Decenas de personas migrantes, en su mayoría de origen venezolano, quedaron varadas en la frontera entre Chile y Perú luego de que las autoridades peruanas endurecieran el ingreso y rechazaran su entrada al país.
La tensión crece en la zona de Tacna–Arica, donde se combinan decisiones políticas, control militar y el drama humanitario de familias atrapadas en el desierto.
Endurecimiento del control en Perú
El gobierno peruano decretó estado de emergencia en las zonas fronterizas y ordenó la militarización de la región de Tacna para frenar la migración irregular desde Chile.
Esta medida implica más presencia de policías y militares en los pasos formales e informales, lo que en la práctica bloquea el ingreso de quienes no cuentan con pasaporte o visado vigente.
Autoridades peruanas argumentan que el aumento del flujo de personas desde Chile obliga a reforzar los controles para garantizar seguridad y orden en la frontera.
Sin embargo, organizaciones humanitarias y de personas migrantes advierten que el cierre de facto deja a cientos sin alternativa segura para continuar viaje o regresar a sus países de origen.
Personas migrantes atrapadas en el paso fronterizo
En el complejo fronterizo de Santa Rosa–Chacalluta se han formado campamentos improvisados de familias venezolanas, haitianas y de otras nacionalidades que duermen a la intemperie, soportando altas temperaturas de día y frío intenso en la noche.
Muchas de estas personas salieron de Chile por dificultades para regularizar su situación migratoria, altos costos de vida y temor a futuras expulsiones.
Relatos recogidos por medios internacionales dan cuenta de niñas, niños y personas mayores que llevan días sin poder avanzar ni retroceder, dependiendo de la ayuda de organizaciones sociales y de iglesias para acceder a agua y alimentos básicos.

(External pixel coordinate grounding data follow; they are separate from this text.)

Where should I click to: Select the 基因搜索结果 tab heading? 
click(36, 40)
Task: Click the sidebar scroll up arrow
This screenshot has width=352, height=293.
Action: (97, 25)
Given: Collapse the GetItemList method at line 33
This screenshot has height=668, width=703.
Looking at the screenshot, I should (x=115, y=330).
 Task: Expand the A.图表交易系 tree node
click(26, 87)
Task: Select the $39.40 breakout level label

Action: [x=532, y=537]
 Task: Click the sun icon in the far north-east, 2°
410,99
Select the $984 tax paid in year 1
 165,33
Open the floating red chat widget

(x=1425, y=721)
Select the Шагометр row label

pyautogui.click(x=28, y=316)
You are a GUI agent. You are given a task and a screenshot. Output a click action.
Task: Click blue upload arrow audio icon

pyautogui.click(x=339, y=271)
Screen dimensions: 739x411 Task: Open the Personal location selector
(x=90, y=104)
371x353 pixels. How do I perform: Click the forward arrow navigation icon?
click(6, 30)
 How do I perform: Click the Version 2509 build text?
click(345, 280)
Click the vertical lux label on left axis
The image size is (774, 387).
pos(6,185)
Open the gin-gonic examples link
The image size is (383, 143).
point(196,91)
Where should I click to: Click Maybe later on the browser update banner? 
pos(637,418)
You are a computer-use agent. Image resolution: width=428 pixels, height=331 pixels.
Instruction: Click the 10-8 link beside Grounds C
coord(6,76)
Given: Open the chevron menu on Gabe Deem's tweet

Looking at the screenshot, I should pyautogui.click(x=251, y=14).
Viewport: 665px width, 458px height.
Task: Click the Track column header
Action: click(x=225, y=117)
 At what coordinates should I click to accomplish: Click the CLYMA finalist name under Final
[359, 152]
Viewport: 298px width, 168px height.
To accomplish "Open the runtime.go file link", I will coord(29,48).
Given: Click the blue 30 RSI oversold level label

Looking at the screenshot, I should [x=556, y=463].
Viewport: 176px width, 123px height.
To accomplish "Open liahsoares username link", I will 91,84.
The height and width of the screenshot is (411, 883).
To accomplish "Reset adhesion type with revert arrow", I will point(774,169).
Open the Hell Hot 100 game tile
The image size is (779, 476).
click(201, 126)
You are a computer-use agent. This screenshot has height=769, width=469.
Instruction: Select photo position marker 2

Algunas personas han realizado protestas y bloqueos de carretera para presionar por soluciones, lo que ha derivado en choques con fuerzas de seguridad.
Factor político y tensión bilateral
El incremento del flujo hacia Perú se agudizó tras las declaraciones del candidato presidencial chileno José Antonio Kast, quien prometió expulsar a todas las personas migrantes en situación irregular en caso de ganar la elección, generando temor en comunidades venezolanas y de otras nacionalidades.

A raíz de estos anuncios, autoridades peruanas reforzaron aún más la vigilancia, temiendo una “avalancha” de salida desde Chile.
La situación ha generado roces diplomáticos y debate público en ambos países sobre responsabilidad compartida y coordinación regional en materia migratoria.
Desde Arica, autoridades locales advierten que la decisión peruana de militarizar la frontera crea un “tapón” de personas migrantes del lado chileno, obligando a los municipios a desplegar apoyo humanitario de emergencia.
Impacto humanitario y llamados a soluciones
Organizaciones de personas migrantes y de derechos humanos insisten en la necesidad de crear corredores humanitarios que permitan el retorno seguro a Venezuela u otros países, sin criminalizar a quienes cruzan la frontera.
También piden que Chile y Perú, junto con otros países de la región, acuerden mecanismos coordinados para regularizar y proteger a quienes ya se encuentran en tránsito.
Mientras continúan las negociaciones políticas, la crisis se vive a nivel del suelo con carpas precarias, niños sin clases y personas enfermas sin atención adecuada en la franja desértica que separa Tacna y Arica. La situación podría agravarse si no se implementan medidas binacionales rápidas que combinen control fronterizo con enfoque humanitario.